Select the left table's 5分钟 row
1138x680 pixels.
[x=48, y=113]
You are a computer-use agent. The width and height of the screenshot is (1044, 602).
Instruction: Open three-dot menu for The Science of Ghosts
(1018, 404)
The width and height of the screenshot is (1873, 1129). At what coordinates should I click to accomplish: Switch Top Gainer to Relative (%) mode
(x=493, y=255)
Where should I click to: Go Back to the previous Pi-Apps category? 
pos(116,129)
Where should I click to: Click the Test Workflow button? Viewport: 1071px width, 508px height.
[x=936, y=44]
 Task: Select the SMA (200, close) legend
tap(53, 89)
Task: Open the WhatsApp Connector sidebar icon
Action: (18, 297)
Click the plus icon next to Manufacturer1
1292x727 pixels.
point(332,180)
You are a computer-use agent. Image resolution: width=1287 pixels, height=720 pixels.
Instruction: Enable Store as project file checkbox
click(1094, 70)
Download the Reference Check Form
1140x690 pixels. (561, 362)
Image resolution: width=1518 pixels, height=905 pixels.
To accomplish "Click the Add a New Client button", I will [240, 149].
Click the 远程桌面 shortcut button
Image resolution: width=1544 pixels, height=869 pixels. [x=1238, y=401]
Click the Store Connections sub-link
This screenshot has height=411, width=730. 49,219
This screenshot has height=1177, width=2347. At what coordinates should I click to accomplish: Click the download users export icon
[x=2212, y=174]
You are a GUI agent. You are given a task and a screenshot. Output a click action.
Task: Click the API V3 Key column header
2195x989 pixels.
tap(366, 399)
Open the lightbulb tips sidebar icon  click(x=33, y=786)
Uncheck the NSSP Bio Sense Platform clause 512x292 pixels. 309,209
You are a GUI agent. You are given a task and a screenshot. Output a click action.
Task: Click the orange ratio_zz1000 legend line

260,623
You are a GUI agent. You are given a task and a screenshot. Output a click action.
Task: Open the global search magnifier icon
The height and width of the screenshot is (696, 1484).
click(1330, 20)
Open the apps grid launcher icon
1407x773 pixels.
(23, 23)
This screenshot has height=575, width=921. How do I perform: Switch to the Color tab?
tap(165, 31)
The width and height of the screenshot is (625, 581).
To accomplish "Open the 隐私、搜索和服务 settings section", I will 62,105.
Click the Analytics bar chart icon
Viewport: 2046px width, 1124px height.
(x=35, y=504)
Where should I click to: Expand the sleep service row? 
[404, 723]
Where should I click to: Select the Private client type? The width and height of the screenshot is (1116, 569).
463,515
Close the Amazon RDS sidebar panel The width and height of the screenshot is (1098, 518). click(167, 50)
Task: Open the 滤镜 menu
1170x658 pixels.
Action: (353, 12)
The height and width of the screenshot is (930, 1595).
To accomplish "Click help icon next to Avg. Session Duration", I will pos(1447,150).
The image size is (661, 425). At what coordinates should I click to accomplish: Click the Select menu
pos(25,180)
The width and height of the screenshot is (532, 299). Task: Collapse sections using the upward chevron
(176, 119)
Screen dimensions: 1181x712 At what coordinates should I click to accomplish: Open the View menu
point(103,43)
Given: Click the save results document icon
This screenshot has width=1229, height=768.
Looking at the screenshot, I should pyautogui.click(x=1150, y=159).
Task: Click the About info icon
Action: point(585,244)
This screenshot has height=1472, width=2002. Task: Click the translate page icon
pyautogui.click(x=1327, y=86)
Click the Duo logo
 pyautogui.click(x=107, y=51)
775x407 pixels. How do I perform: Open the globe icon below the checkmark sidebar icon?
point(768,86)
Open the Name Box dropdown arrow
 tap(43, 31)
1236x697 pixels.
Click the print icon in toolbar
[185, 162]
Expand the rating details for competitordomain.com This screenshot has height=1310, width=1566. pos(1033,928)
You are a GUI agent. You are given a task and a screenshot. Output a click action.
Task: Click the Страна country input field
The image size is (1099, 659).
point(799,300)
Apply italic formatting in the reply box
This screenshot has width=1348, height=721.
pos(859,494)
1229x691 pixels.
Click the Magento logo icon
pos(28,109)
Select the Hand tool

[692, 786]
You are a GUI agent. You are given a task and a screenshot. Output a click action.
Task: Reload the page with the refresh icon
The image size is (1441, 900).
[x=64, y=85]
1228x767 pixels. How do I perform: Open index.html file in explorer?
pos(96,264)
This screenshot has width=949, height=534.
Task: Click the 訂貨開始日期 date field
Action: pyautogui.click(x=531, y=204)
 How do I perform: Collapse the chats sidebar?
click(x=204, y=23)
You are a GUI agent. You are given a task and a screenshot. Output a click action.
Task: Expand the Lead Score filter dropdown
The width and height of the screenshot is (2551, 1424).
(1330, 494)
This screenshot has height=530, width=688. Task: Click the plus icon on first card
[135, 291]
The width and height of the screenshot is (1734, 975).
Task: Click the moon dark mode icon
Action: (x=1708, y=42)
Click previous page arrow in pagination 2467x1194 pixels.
::::
* WHAT THE EXERCISE ASKS
Where the string "will" appears in a line of the listing, copy that line.

* RESULT OF THE EXERCISE
To accomplish "Click the Add a New Client button", I will [240, 149].
To accomplish "Open the 隐私、搜索和服务 settings section", I will 62,105.
To accomplish "Click help icon next to Avg. Session Duration", I will pos(1447,150).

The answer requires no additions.